Eugene: "When will you learn to play by ear?"
Good question Eugene. He asked this when he was playing all the Zelda songs he had ever heard, making harmony and improvising a little here and there. This is something I am completely unable to do. Although Eugene has been doing it for years, I should laugh at something so easy, but really I’m as pathetic as someone who’s never played the piano at all when it comes to a song I haven’t learned.
Dad: "You should learn to play more than a few songs. What did we pay all that money for [by giving you piano lessons]?"
Another good question Dad. I’m sorry you decided your sons would be musical. Don’t worry, Eugene’s musician enough for the both of us. Readers, I’m not being modest when I say I cannot consider myself a pianist. In fact, I renounce myself as one. I have never played the piano, have never learned, and have no intention of learning. My so called brilliance is focused entirely on a few key songs I have practiced to death- songs that sound pretty, look complex, but are years old. I cannot be given music, learn it over a half hour, and play it from memory. I cannot hear a song and repeat it. I’m fairly good at aural, but not nearly as good as Eugene. Even without comparing myself to my bravura of a brother, I’m horrendous. If you’ve ever heard me play the piano, know that I practiced that songs for months before I dared perform it.

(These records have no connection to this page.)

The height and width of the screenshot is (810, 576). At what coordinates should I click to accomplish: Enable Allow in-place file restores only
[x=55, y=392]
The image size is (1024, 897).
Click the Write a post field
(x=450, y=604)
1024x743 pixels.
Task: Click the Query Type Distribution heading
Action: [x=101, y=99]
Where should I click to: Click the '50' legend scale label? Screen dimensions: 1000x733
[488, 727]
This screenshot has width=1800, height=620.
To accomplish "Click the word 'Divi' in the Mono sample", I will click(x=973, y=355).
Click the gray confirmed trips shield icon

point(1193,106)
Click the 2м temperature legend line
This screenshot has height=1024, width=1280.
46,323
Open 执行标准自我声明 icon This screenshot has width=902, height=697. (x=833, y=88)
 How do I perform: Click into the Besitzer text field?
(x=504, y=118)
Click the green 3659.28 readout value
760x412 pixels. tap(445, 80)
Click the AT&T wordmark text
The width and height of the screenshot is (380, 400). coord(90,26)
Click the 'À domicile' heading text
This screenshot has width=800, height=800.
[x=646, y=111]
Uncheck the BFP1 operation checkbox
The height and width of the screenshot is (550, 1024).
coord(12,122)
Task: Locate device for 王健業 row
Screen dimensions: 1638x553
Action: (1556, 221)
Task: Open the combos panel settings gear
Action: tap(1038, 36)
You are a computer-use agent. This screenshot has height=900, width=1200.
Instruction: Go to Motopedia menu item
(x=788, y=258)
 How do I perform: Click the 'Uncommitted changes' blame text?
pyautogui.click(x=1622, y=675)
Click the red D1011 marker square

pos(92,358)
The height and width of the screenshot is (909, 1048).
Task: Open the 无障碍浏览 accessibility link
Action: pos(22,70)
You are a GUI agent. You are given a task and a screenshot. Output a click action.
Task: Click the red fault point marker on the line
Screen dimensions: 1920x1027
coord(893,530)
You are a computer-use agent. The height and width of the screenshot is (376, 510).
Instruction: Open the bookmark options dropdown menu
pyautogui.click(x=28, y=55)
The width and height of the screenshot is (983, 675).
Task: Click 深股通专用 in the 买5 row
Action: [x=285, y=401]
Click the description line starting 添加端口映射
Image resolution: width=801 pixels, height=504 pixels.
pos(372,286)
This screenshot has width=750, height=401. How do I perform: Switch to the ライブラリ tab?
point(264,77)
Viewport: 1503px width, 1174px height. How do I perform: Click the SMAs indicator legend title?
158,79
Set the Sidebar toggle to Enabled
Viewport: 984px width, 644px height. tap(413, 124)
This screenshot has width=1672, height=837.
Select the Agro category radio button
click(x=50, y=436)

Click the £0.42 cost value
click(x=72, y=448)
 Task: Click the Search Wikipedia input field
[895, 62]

I’m only good at the piano because I’m dedicated to teaching my fingers routine patterns, which notes to hit and when. I’m not a musical genius, and I’m certainly not talented. I’m just an automaton who doesn’t use music to express his soul. I’m sorry guys, but I’m not. And Dad, I’m sorry you wasted money on me with those lessons, because once I leave school, I’ll just learn my favourite songs, and leave it at that. I’ll do my best to pass TEE Music well, naturally, but after that, I’m going to learn One Winged Angel and consider my journey as a musician over. -sigh- I wonder why it took me so long to realise. Oh, wait, I can answer that. Because people made me believe in something. They were so easily woo’d and impressed that they applauded, just because they hadn’t wasted months learning the songs I did. Well thanks for the support, but really, I don’t deserve faith. It doesn’t bother me that I’m not good at the piano. I’ve accepted that, and I’d rather stop playing altogether. What bothers me is that people want me to continue, even though I’m no good. And so I hate the blindness of those people who urge me on, when really, I’d rather just lay down for a while and have some peace. I like piano, I like music, don’t get me wrong, but having to play songs I don’t like, can’t play, or don’t want to play just…
Yeah, all right. So I will never again call myself a pianist, but merely a young male who, for a while, taught himself some songs. I don’t think I’ll ever be more than that.
PS: A few other quotes come to mind, now that I think about it.
Perry: You have to learn how to trill! It’s not that hard!
Eugene: It’s not something I can teach you! Every musician can just hear [the next note]/[the harmony that sounds good with a note].
Perry: It’s [he taps out a rhythm], not [he taps out another rhythm], which is what you’re doing.
Ben Caddy: Blah blah blah, I’m going to be a brilliant musician some day, and several times a week I play the violin in various orchestras, and simultaneously, the bass guitar for James Redman’s band. Good for you Ben, seriously, I’m glad for you. But if you’re a musician, what am I?
Dad/Eugene: Various scoldings for not playing the piano at church. Well screw you guys! I can’t play, so back off, yeah?